Google di Ambang Kehancuran, Mengulang Sejarah Microsoft 1999. Google kini menghadapi ancaman besar yang mengingatkan pada kasus serupa yang menimpa Microsoft pada tahun 1999. Pengadilan baru-baru ini menyatakan bahwa Google bersalah karena memonopoli internet melalui mesin pencari yang secara default terpasang di browser dan perangkat seluler di seluruh dunia.
Kasus anti-monopoli ini sangat mirip dengan yang dialami Microsoft pada tahun 1999, ketika hakim federal memutuskan bahwa raksasa perangkat lunak tersebut secara ilegal menggunakan dominasi sistem operasi Windows untuk mengalahkan browser saingannya, Netscape Navigator. Microsoft akhirnya dipaksa untuk menghentikan praktik-praktik yang merugikan pesaing pada tahun 2001.
Kasus Google yang digugat oleh pemerintah pada tahun 2020 menuduh bahwa perusahaan ini telah membangun ‘tembok besar’ untuk menghalangi persaingan dalam industri pencarian internet. Tujuannya adalah untuk mempertahankan posisinya sebagai penguasa internet.

———

**YANG HARUS DIKERJAKAN**
Ambil tanpa diubah bagian bacaan tentang kasus monopoli Google yang diawali "Google di Ambang" dan diakhiri "di seluruh dunia.".

———

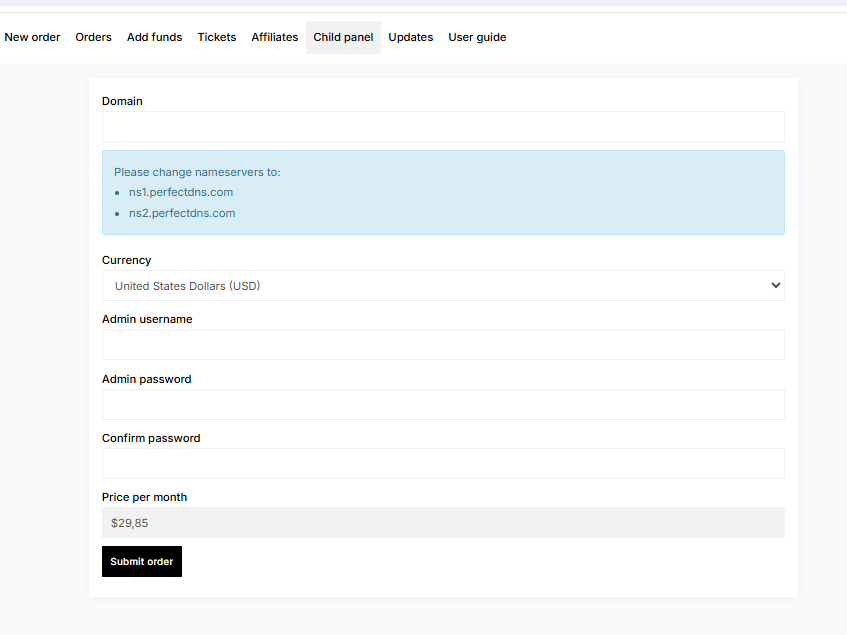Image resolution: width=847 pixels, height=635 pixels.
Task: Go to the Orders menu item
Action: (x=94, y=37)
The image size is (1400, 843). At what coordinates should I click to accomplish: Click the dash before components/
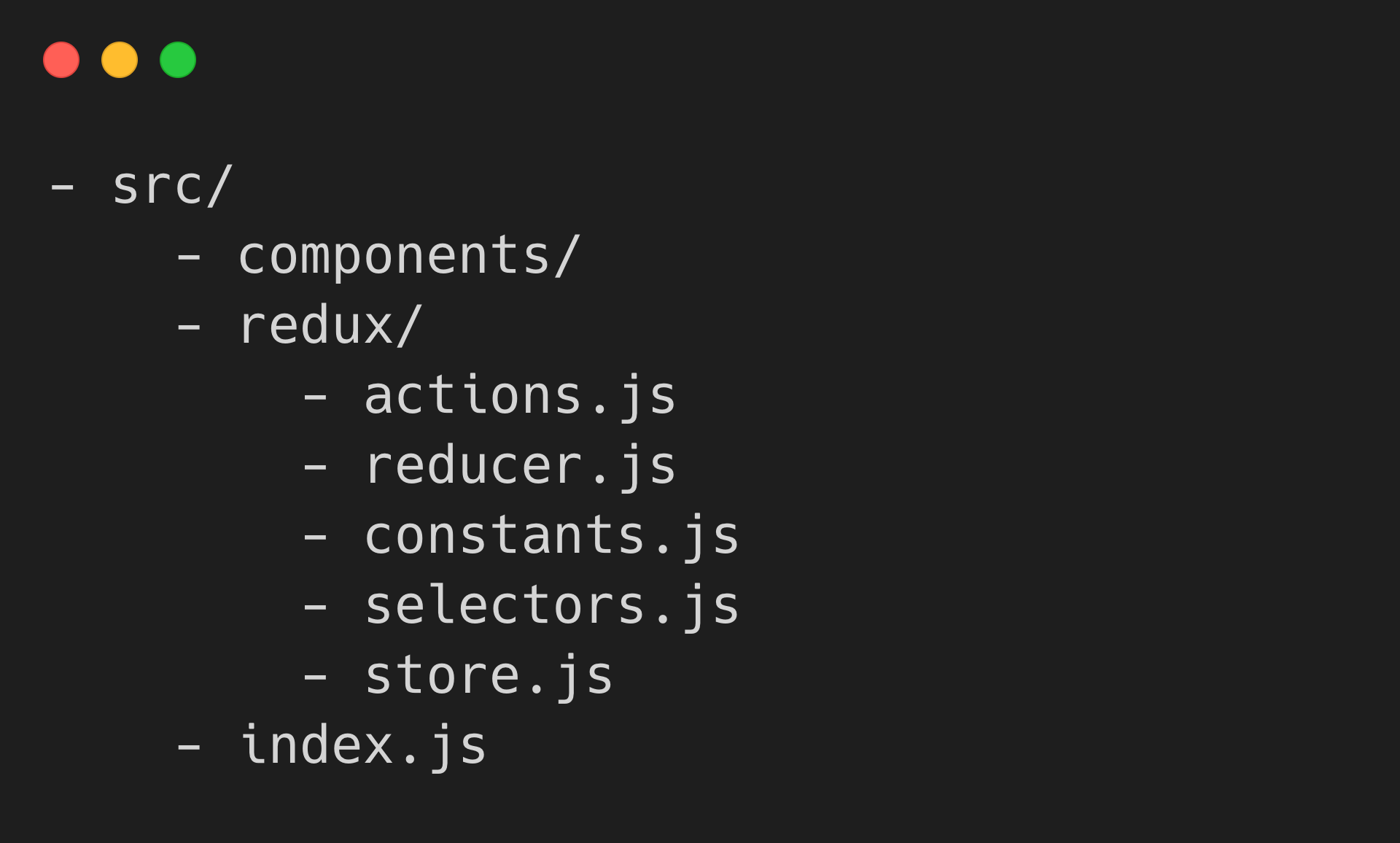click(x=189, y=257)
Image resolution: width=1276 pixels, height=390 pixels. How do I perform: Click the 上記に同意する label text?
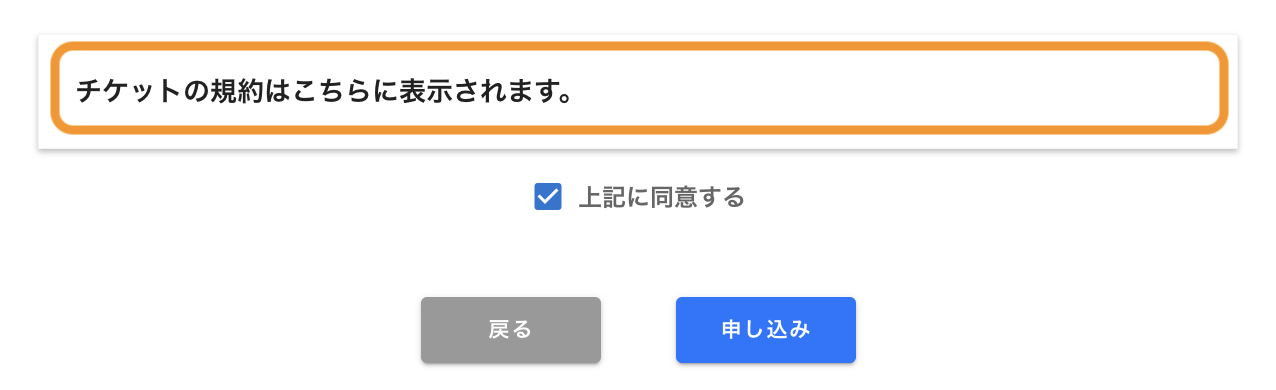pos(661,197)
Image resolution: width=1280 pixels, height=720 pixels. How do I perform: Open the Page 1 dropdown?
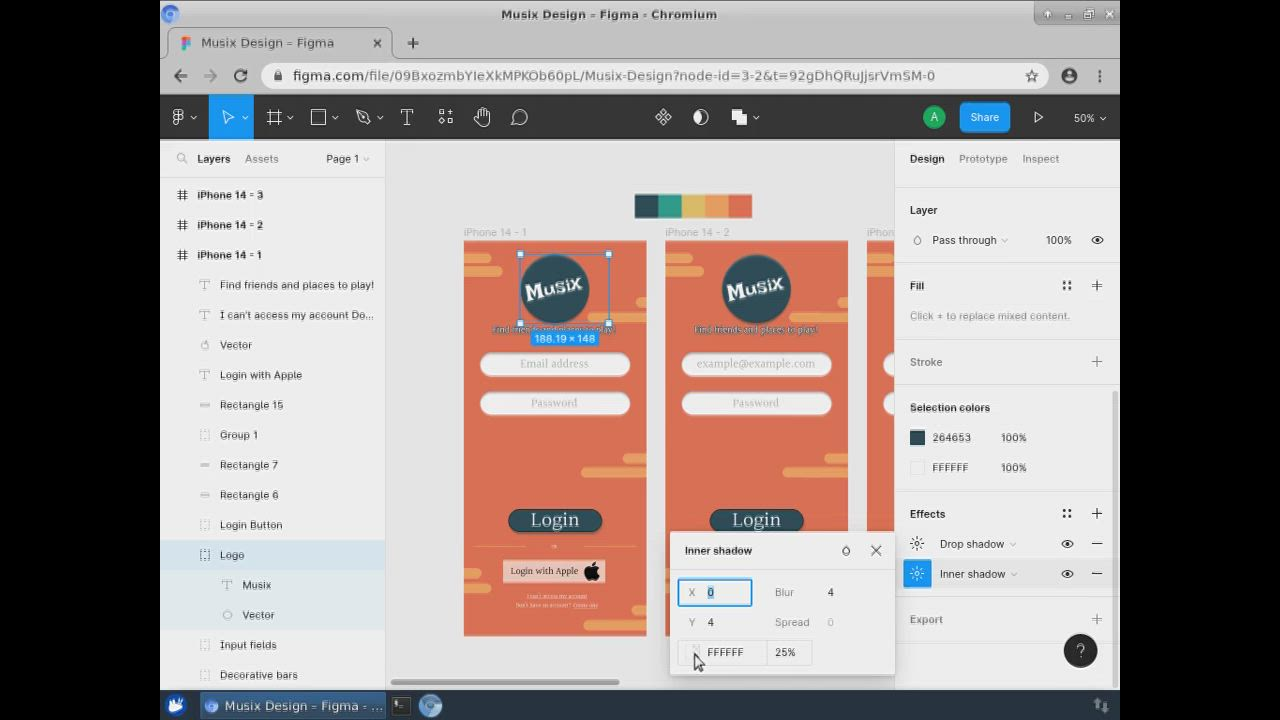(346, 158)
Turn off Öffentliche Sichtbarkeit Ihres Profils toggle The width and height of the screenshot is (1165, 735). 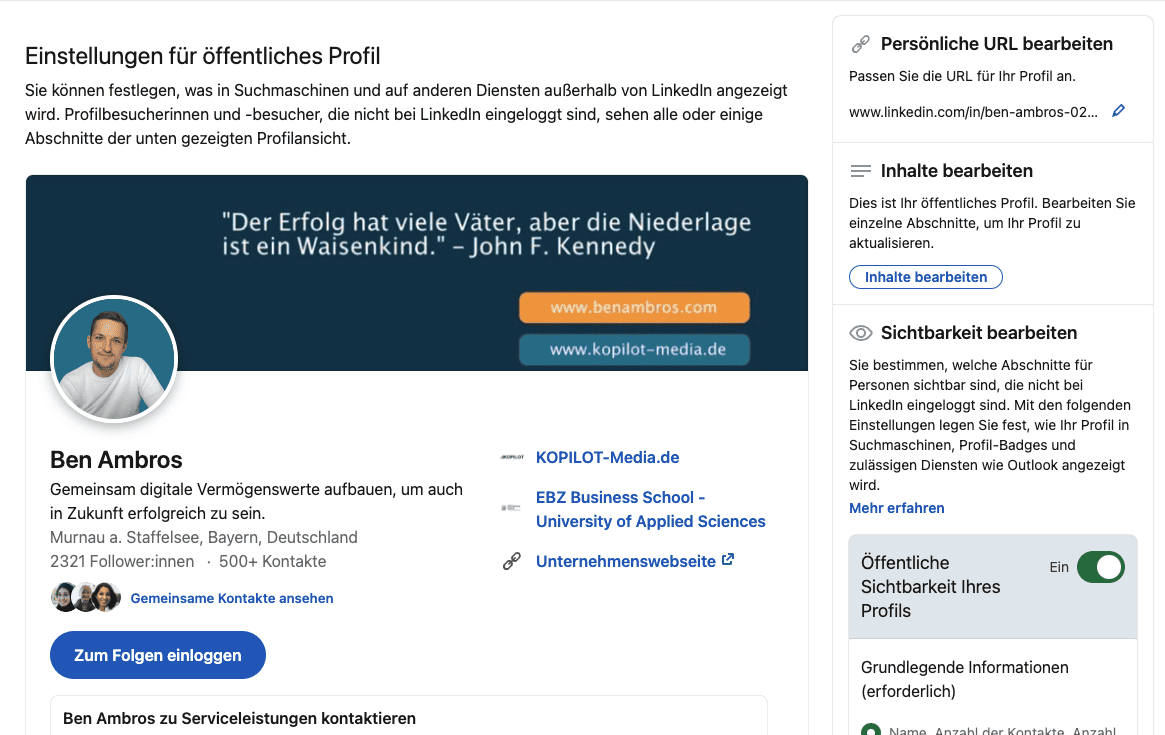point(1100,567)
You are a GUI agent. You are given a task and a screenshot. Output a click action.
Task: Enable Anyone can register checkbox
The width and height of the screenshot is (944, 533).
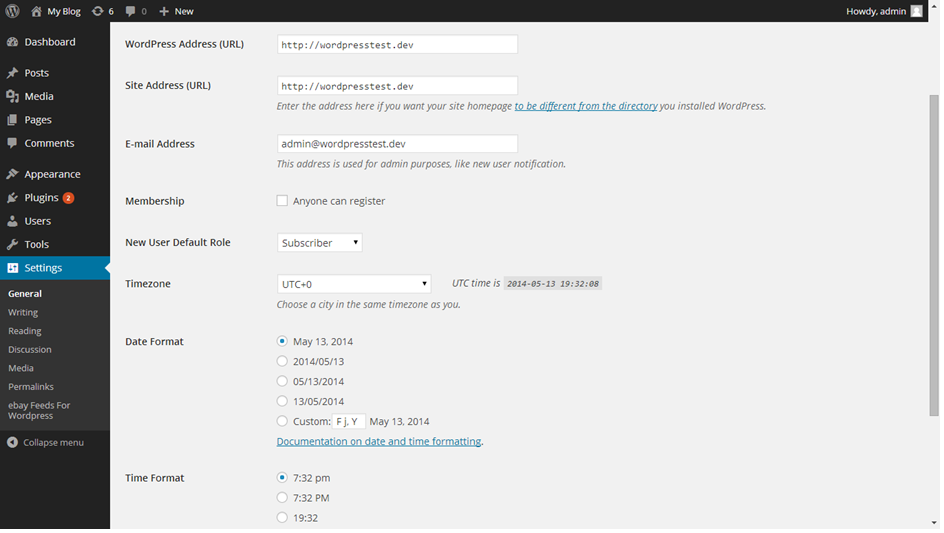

———

**PENYELESAIAN SOAL**
Google di Ambang Kehancuran, Mengulang Sejarah Microsoft 1999. Google kini menghadapi ancaman besar yang mengingatkan pada kasus serupa yang menimpa Microsoft pada tahun 1999. Pengadilan baru-baru ini menyatakan bahwa Google bersalah karena memonopoli internet melalui mesin pencari yang secara default terpasang di browser dan perangkat seluler di seluruh dunia.